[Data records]
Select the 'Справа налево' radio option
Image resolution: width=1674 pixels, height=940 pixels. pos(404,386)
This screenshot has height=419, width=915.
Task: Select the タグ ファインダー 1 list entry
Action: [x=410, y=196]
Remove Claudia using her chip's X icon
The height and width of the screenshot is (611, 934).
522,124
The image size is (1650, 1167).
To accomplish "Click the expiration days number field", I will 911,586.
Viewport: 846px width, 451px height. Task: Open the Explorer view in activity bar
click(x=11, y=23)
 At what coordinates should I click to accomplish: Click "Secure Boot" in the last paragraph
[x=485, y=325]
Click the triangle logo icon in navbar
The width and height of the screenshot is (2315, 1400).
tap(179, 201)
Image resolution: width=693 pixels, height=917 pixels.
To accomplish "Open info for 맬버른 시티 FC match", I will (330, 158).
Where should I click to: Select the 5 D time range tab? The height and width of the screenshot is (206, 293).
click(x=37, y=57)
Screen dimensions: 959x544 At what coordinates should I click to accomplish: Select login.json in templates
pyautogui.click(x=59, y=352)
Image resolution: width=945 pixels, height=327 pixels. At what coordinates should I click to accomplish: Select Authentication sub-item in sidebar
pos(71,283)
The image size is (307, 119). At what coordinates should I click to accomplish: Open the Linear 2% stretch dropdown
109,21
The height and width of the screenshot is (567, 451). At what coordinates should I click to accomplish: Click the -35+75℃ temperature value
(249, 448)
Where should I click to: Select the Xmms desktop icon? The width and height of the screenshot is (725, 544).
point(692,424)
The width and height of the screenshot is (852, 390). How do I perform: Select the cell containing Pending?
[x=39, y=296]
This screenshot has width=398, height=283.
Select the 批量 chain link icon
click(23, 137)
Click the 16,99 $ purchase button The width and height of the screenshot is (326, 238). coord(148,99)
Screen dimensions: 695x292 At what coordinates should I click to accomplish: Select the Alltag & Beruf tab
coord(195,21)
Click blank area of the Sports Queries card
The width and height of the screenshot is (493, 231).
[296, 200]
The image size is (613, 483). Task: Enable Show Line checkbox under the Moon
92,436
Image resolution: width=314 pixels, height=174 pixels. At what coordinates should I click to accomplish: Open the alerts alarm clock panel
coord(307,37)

## PROBLEM REQUIREMENTS
Filter the records above and copy each line containing the string "resolution", matching case exactly.

## OUTPUT
Image resolution: width=1674 pixels, height=940 pixels. pos(404,386)
Image resolution: width=693 pixels, height=917 pixels.
Image resolution: width=945 pixels, height=327 pixels. At what coordinates should I click to accomplish: Select Authentication sub-item in sidebar
Image resolution: width=314 pixels, height=174 pixels. At what coordinates should I click to accomplish: Open the alerts alarm clock panel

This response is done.